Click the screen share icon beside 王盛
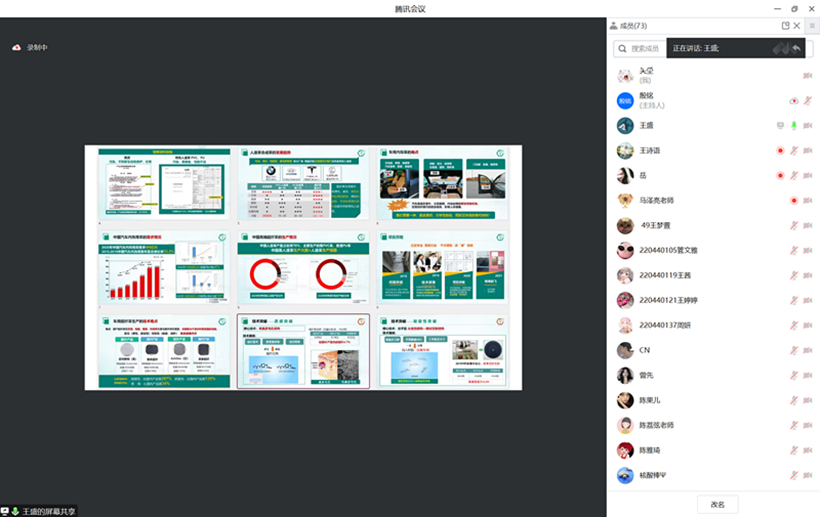820x517 pixels. coord(780,125)
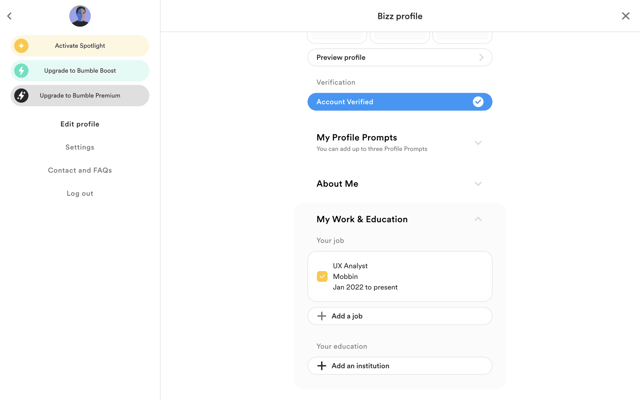
Task: Open Settings from the sidebar
Action: 80,147
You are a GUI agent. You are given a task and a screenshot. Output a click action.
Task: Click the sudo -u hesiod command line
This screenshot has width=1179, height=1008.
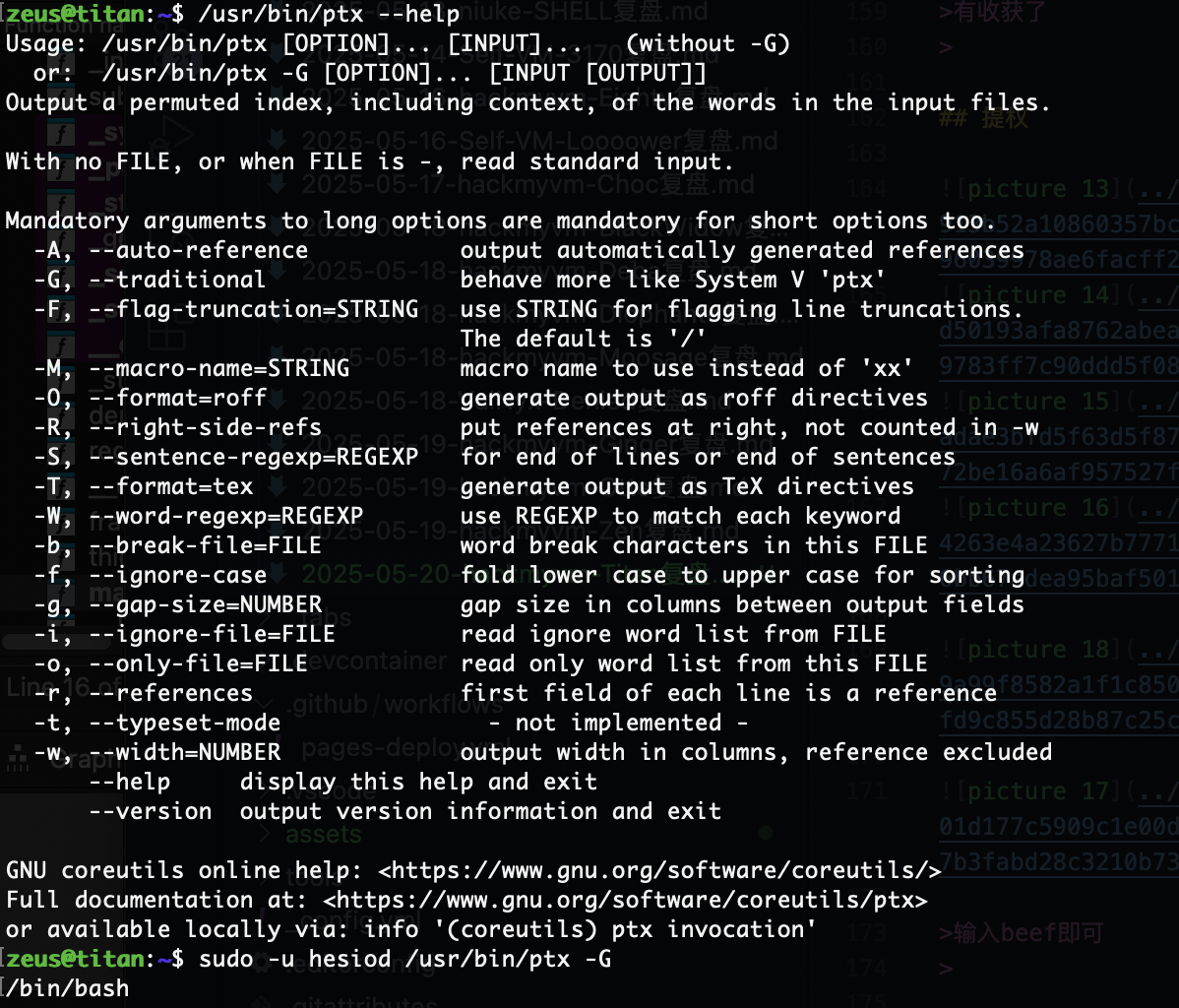404,959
|---|
■ Task goal ■
Output all of the data exactly. Skip the pictures.

■ Completed exercise ■
Click the screen share icon beside 王盛
820x517 pixels. coord(780,125)
Task: Open Settings from the sidebar
Action: 80,147
You are a GUI agent. You are given a task and a screenshot. Output a click action.
Task: Click the sudo -u hesiod command line
This screenshot has width=1179, height=1008.
404,959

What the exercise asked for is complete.